Design Patterns and Languages

The original authority on Design Patterns is the Gang of Four book. The Gang of Four includes my Software Engineering professor, Dr. Ralph Johnson. Design Patterns is still a good book and all; however, it focuses a lot more of implementing it using C++. Thus, I bought the Head First Design Patterns book. Except for its startling front cover, Head First Design Patterns is an excellent book. I read through 5 chapters of it last night after the book arrived. The exercises in there are fun, with the exception of the crossword puzzles. Why are there crossword puzzles?

Anyway, from what I have read -- and this is still very preliminary -- most of the design patterns seem to be used for delaying initialization to runtime. That is, all functionality should be freely dynamic and can be added and changed at runtime. Thus, design patterns seem more like little hacks (pardon me for a lack of a better word) to get the static type-based languages to be more dynamic.

I do not think that I am the only one to think this. Peter Norvig has some slides that show how to use design patterns in dynamic languages. In fact, he says that 16 of the 23 patterns discussed in Design Patterns are more easily implemented using Lisp than C++. Needless to say, this is something that I am really interested in finding out more on. And as a side note, this brings me back to what Paul Graham thinks: there is indeed the dream language. It would not do justice to his excellent essay on how he goes on to describe why some languages are indeed better. If you excuse him for his bigotry toward other languages beside Lisp, you might come to agree with him that there is indeed an evolution of languages. New languages tend to be more dynamic and not as type-based. Also, new languages tend to be flexible enough that you are able to define new constructs for the languages so that it models your software better.

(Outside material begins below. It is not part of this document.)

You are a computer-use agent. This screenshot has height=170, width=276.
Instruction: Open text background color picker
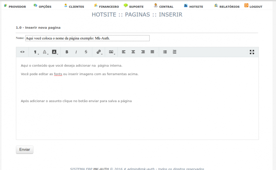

Maybe, I am just language-addicted. Dave Thomas, one of the Pragmatic Programmers, mentions in a recent Ruby on Rails podcast that he is interested in languages too. And that he always strives to spend 3 minutes on each new language that he encounters, devoting more time to it if he finds it interesting.

In short, what I would really want to find out: Are Design Patterns modeled after the limitations of the language? Or do their usefulness transcend between languages?